This is the third time I'm asking. Come on f*ck face, answer the god damn question already.


----------



## Skinnyelectrician (Aug 10, 2011)

jwjrw said:


> *public sector and city employee*


Both are public servants, paid for by the tax payer.
Now, are we done playing musical chairs with your bush beating. WHAT UNION IS HE A DUES PAYING MEMBER OF????????


----------



## jwjrw (Jan 14, 2010)

Skinnyelectrician said:


> Both are public servants, paid for by the tax payer.
> Now, are we done playing musical chairs with your bush beating. WHAT UNION IS HE A DUES PAYING MEMBER OF????????


Iaff I believe. I'll have to ask. And public sector employees don't risk their life as a part of their job. How is the bench treating you?


----------



## Jlarson (Jun 28, 2009)

Jw, fire fighter unions, like the IAFF for example are public sector. 

(The IAFF is also one of the very few unions I'm kinda sorta ok with BTW)


Now, that being said you have every right to disagree with everything about unions, no where is it write that cause a member of your family was union do you have to agree with unions (I sure as hell don't, yeah that's right I had and have family that are union members or where).


----------



## jwjrw (Jan 14, 2010)

Jlarson said:


> Jw, fire fighter unions, like the IAFF for example are public sector.
> 
> (The IAFF is also one of the very few unions I'm kinda sorta ok with BTW)

+---+

Requests -
(a) List every distinct username that appears as a post header in the forum thread about unions.
(b) Carry on the forum thread about unions from the point where it stops.
The items below come from a different source than the forum thread.

Material shown -
+---+

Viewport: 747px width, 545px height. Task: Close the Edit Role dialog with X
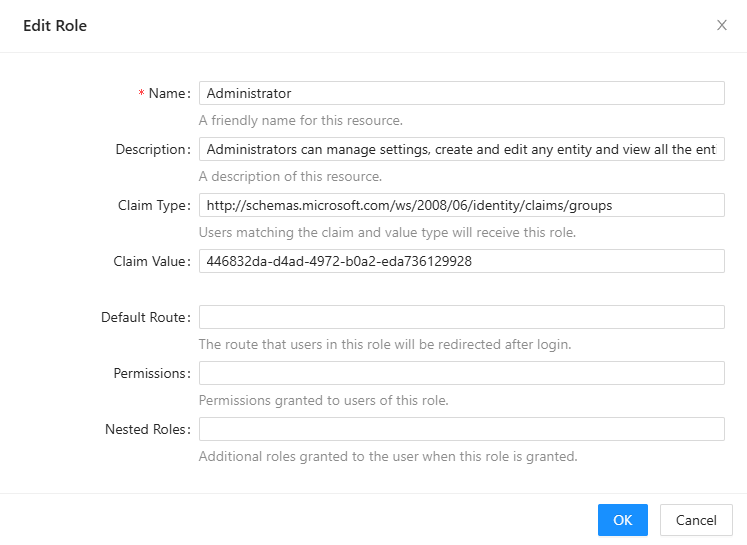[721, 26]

+---+

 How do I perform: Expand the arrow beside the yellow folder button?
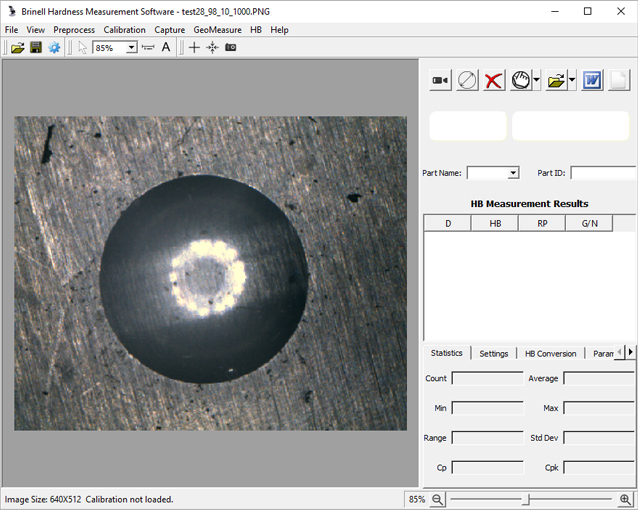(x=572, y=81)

+---+

Answers per task -
(a) Skinnyelectrician, jwjrw, Jlarson

(b)
> 
> Now, that being said you have every right to disagree with everything about unions, no where is it write that cause a member of your family was union do you have to agree with unions (I sure as hell don't, yeah that's right I had and have family that are union members or where).


No they are not. City employees by definition are not public sector. Almost true. They are not public sector. They are just like the ibew EXCEPT they can't bargin pay and bennys. The bargining is what ruined the union


----------



## Jlarson (Jun 28, 2009)

jwjrw said:


> No they are not. City employees by definition are not public sector.


By what definition?


----------



## jwjrw (Jan 14, 2010)

Jlarson said:


> By what definition?


Got a dictionary? I'm at gym ill post the definition again later. State and federal employees take the civil servant exam city employees do not. FF and police are not anything like a gov employee. Honestly I just like stirring up the union guys. Some funny chit


----------



## jwjrw (Jan 14, 2010)

Skinnyelectrician said:


> Semantics.
> 
> From your own link,
> 
> ...


Part of the STATE. Not city.


----------



## Jlarson (Jun 28, 2009)

jwjrw said:


> http://en.wikipedia.org/wiki/Public_sector. :whistling2:


I wouldn't use that definition in an argument, first sentence mentions municipalities and local governments = cities, towns, hamlets, burgs, villages and whatever the hell Canadians call them. :laughing:


----------



## BBQ (Nov 16, 2010)

jwjrw said:


> No they are not. City employees by definition are not public sector. Almost true. They are not public sector.



Say what?


You know it kills me to go with the skinnyelectrician but I have to here.


----------



## jwjrw (Jan 14, 2010)

BBQ said:


> Say what?
> 
> You know it kills me to go with the skinnyelectrician but I have to here.


The difference is no contracts and bargining for pay and bennys. Not one union guy on here would accept that. So when I say they are not the same that is what I mean.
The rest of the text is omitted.